• WHAT THE EXERCISE ASKS
Count the lines of the entries below that contain the string "Task", treating uppercase and lowercase letters as different. Reply with the number alone.

• LISTED RECORDS
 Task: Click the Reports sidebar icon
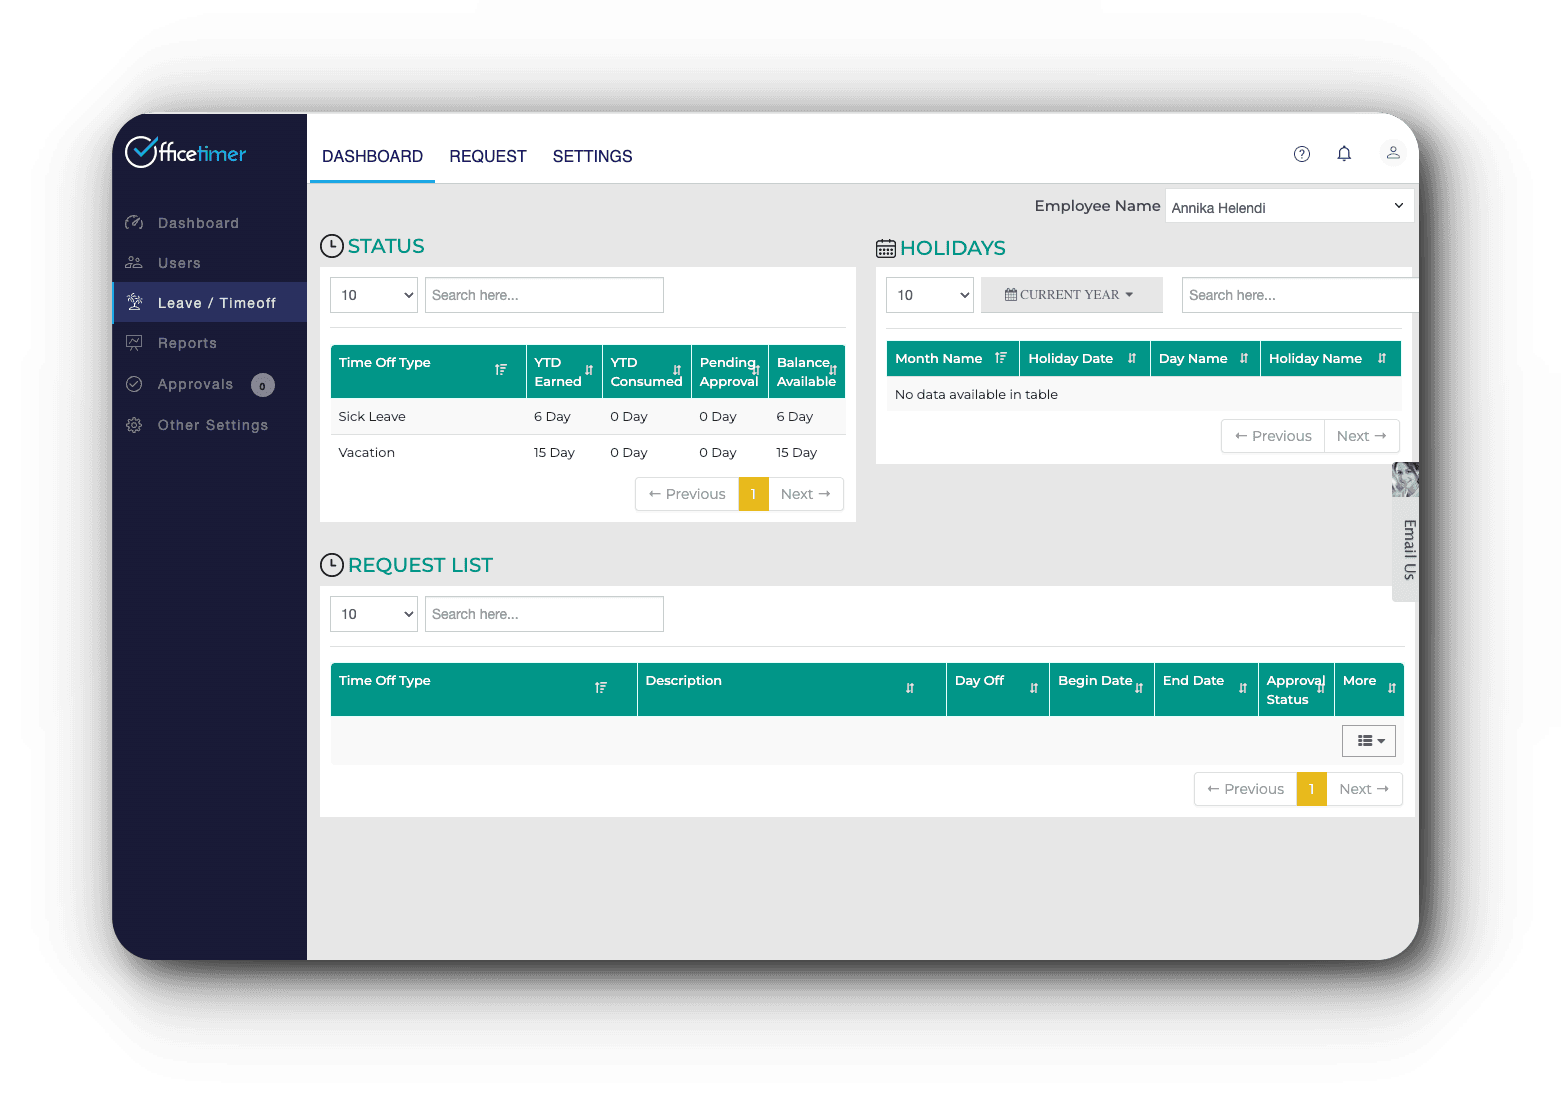134,343
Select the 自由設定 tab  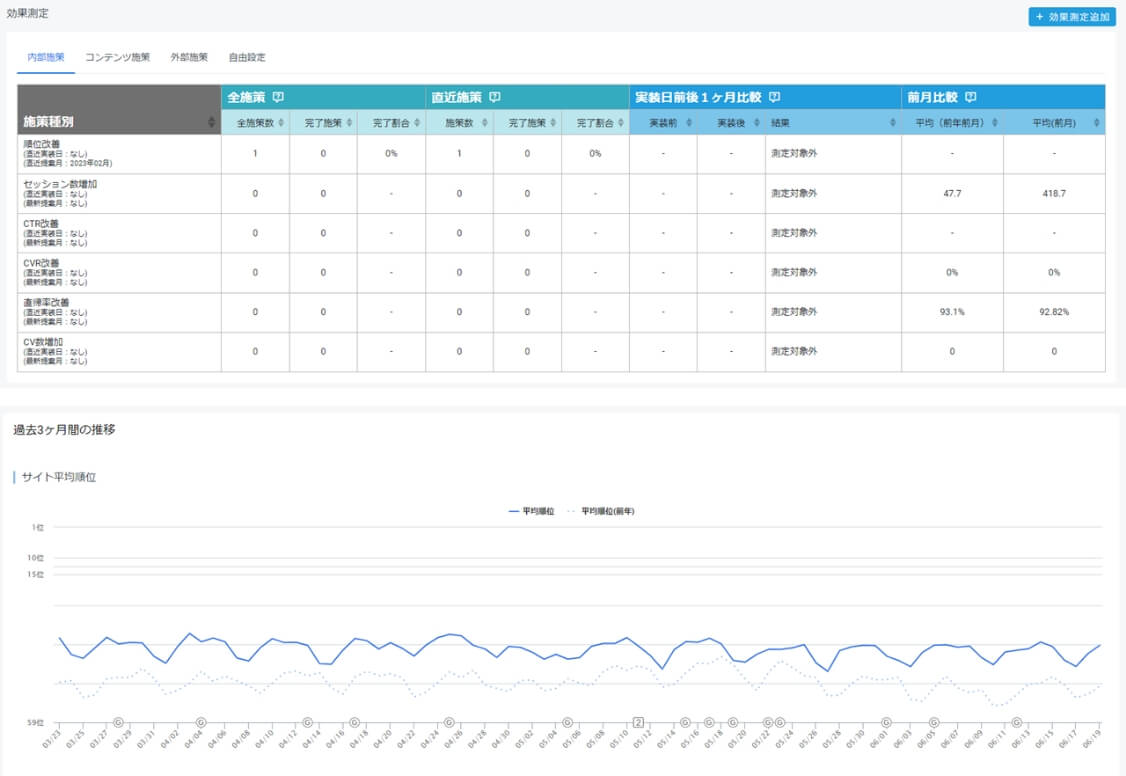pos(246,57)
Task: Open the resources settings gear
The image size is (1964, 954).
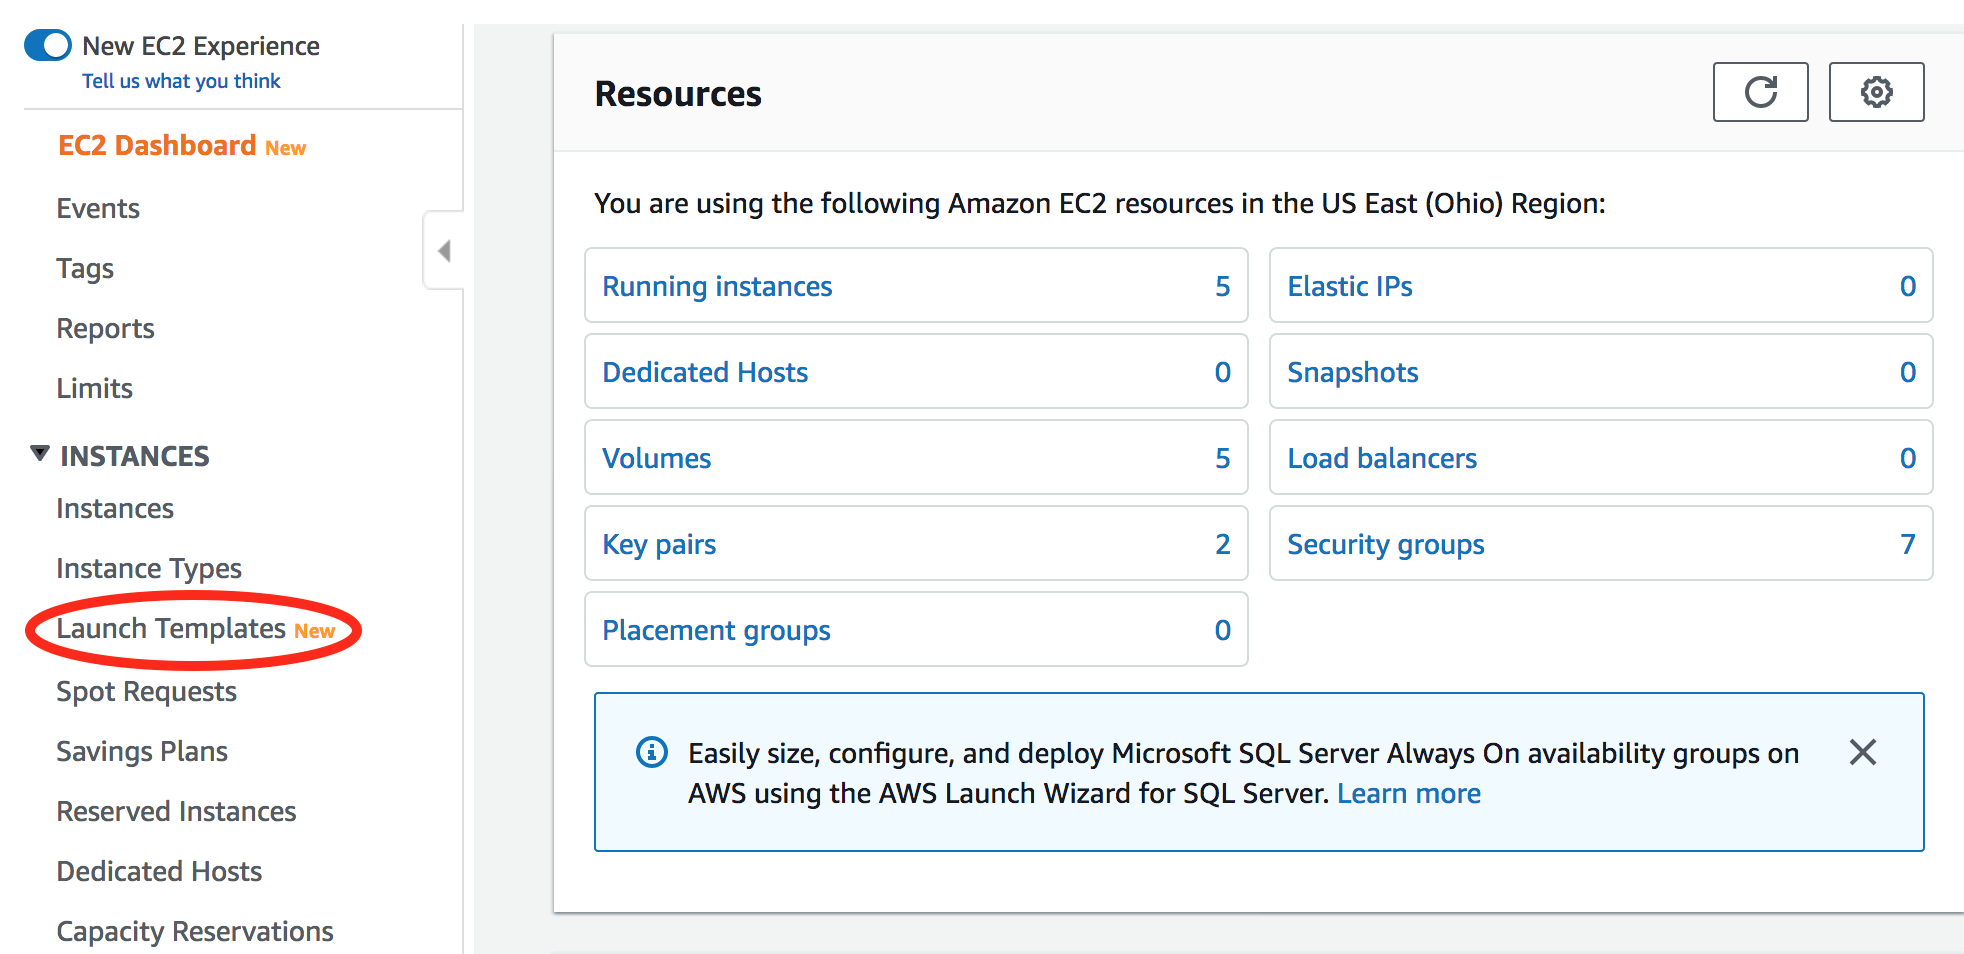Action: [x=1876, y=92]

• FINISHED EXERCISE
2